[Task item] From the line containing "You are a computer-use agent. The" through the last line of the records below, output every line exactly, both ends included, except the pictures.

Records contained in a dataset

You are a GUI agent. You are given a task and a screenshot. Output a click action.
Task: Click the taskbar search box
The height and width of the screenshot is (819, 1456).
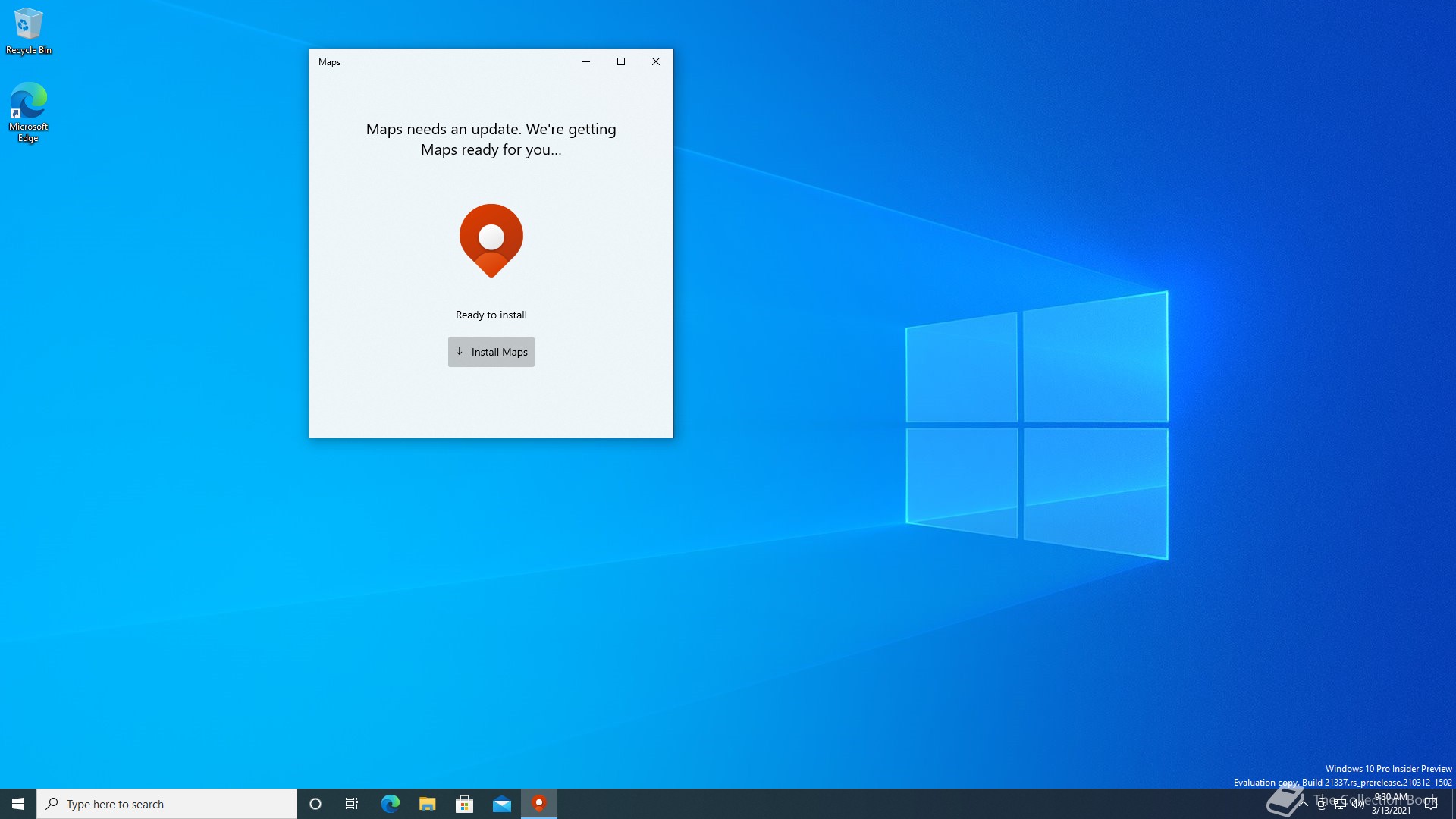[167, 804]
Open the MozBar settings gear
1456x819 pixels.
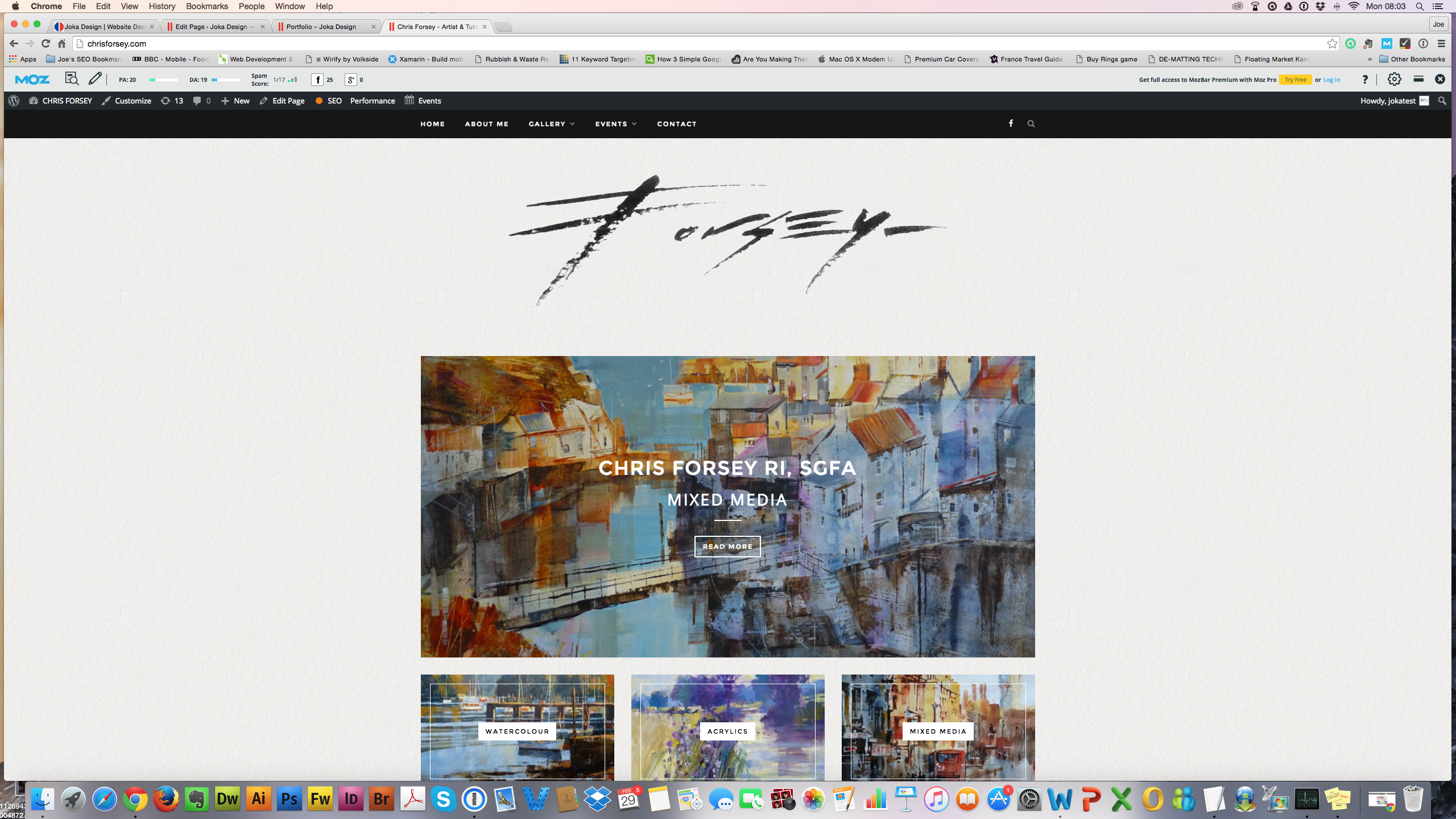pyautogui.click(x=1394, y=80)
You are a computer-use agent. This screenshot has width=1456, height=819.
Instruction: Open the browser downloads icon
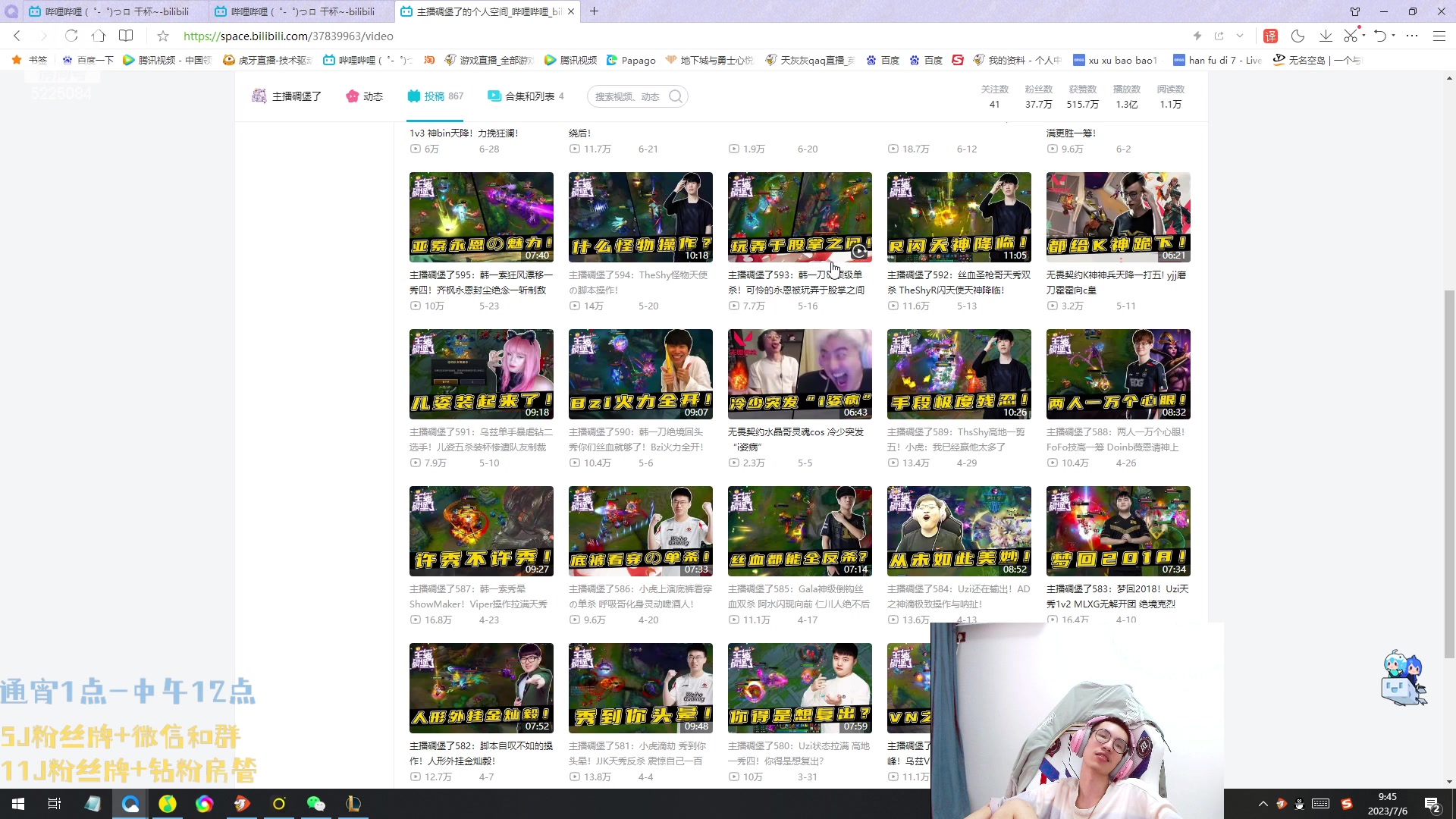(x=1326, y=36)
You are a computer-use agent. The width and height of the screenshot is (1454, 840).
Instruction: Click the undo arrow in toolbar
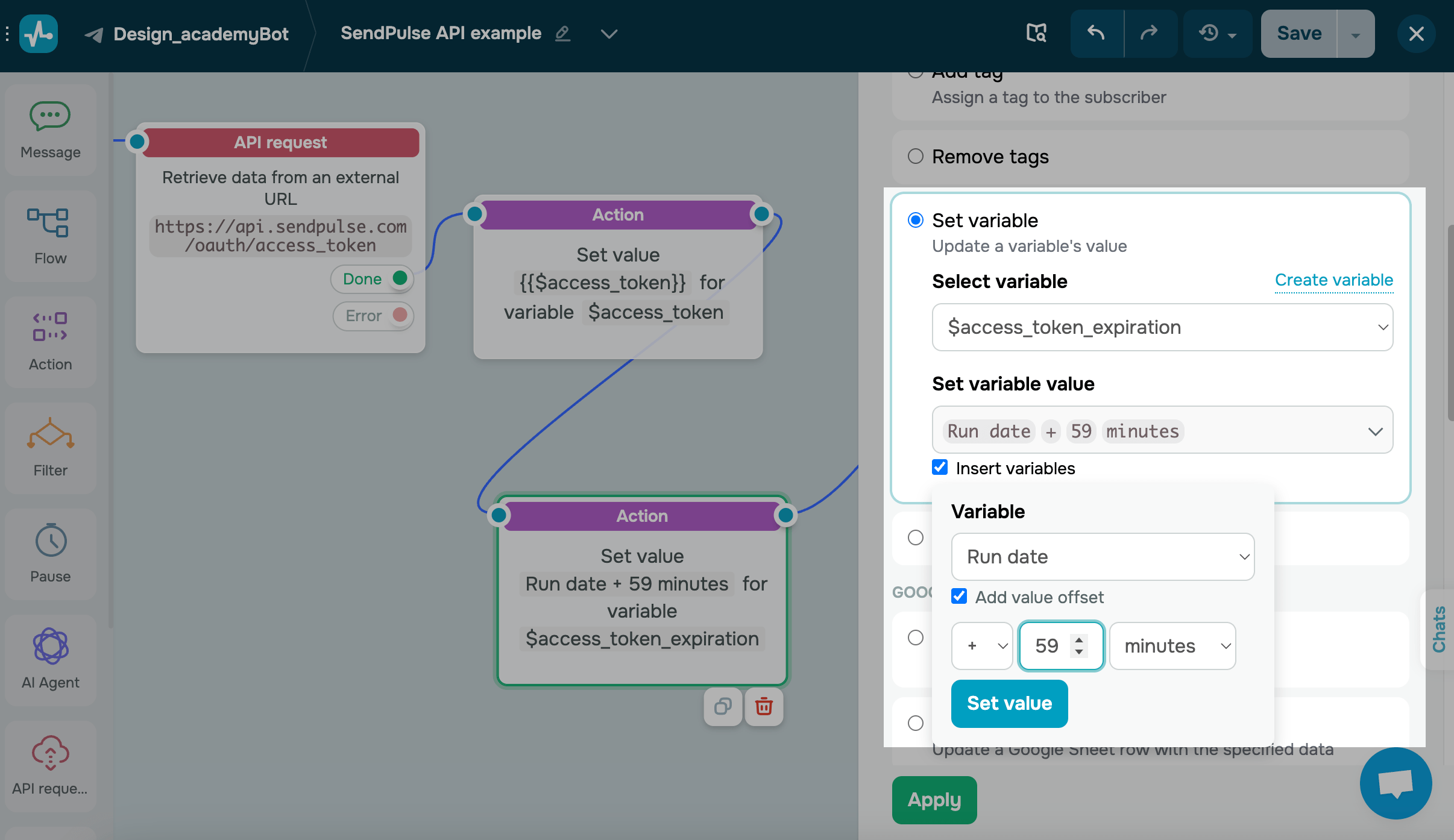coord(1096,33)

[Finished exercise]
You are a computer-use agent. The width and height of the screenshot is (1454, 840).
Instruction: Click the undo arrow in toolbar
coord(1096,33)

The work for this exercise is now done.